I struck the board, and cried, “No more; 

I will abroad! 

What? shall I ever sigh and pine? 

My lines and life are free, free as the road, 

Loose as the wind, as large as store. 

Shall I be still in suit? 

Have I no harvest but a thorn 

To let me blood, and not restore 

What I have lost with cordial fruit? 

So begins George Herbert’s poem, The Collar. Herbert loved playing with words, it’s one reason I love his poetry. At first sight the subject seems to refer to the limiting effects of a collar, most obviously, his clerical collar, but of course the word is, in its sound, similar to the word “choler”, or “anger”, as well as to the word “caller”.

According to the theories of early modern medicine, “choler” was the humour which made one angry, hence our word “choleric”, and this poem has that in abundance.

He begins with anger expressing itself in physical form. The “board” he strikes may be taken to be a table, but it could equally be the altar, and given the subject of the poem, that may be the preferred reading. Herbert’s patience is at and end, he’s leaving. The constant search for something he cannot have is, he declares, at an end. He’s telling God that that’s it! He wants to be “free as the road.” We might note in passing the echo of the “rood” or Christ’s cross, whose sacrifices the poet is now rejecting. He wants a secular life and its happiness.

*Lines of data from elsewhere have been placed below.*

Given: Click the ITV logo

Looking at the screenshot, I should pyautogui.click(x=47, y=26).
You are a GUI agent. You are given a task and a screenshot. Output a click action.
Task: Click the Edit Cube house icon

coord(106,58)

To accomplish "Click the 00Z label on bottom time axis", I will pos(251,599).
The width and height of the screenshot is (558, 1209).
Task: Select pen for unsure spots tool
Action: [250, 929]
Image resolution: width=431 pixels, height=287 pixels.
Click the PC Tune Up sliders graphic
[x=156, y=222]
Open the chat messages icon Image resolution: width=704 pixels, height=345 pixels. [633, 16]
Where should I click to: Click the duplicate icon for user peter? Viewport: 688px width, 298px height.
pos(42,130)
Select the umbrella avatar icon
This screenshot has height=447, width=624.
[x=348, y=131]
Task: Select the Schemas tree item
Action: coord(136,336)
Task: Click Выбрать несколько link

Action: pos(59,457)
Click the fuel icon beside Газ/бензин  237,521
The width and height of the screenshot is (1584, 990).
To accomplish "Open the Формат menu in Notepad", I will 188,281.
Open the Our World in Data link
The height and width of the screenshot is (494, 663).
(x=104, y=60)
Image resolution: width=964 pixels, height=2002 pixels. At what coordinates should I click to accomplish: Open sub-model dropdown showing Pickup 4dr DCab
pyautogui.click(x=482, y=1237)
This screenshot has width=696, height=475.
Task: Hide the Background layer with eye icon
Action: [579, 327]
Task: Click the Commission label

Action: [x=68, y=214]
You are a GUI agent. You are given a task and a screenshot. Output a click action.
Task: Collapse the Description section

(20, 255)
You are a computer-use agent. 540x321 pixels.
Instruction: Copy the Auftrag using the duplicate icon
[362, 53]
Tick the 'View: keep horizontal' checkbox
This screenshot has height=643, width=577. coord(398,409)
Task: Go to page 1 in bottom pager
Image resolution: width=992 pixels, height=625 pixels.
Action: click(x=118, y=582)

“Shall I still be in suit?” he asks querulously. This is almost a tantrum. He feels he has no control, that he is always the petitioner; he wants freedom. All he feels he has is a thorn, and we hear the echo, again, of Christ’s crucifixion when he was crowned with thorns.

   Sure there was wine 

Before my sighs did dry it; there was corn 

Before my tears did drown it. 

Is the year only lost to me? 

Have I no bays to crown it, 

No flowers, no garlands gay? All blasted? 

All wasted? 

Not so, my heart; but there is fruit, 

And thou hast hands. 

Of all Herbert’s poems, this is the one closest to modern free verse. He eschews his usual style, and the poem sprawls across the page, as ill-disciplined as the poet’s temper. He looks back with anger at what was, and longs for something better. Then it occurs to him that there is still time to do so.

 

Recover all thy sigh-blown age 

On double pleasures: leave thy cold dispute 

Of what is fit and not. Forsake thy cage, 

Thy rope of sands, 

Which petty thoughts have made, and made to thee 

Good cable, to enforce and draw, 

And be thy law, 

While thou didst wink and wouldst not see. 

Away! take heed; 

I will abroad.

He can reject the academic life and the discipline of theology and of God. The constraints on him are, after all, self-imposed, and he can, if he so pleases, loosen them and leave.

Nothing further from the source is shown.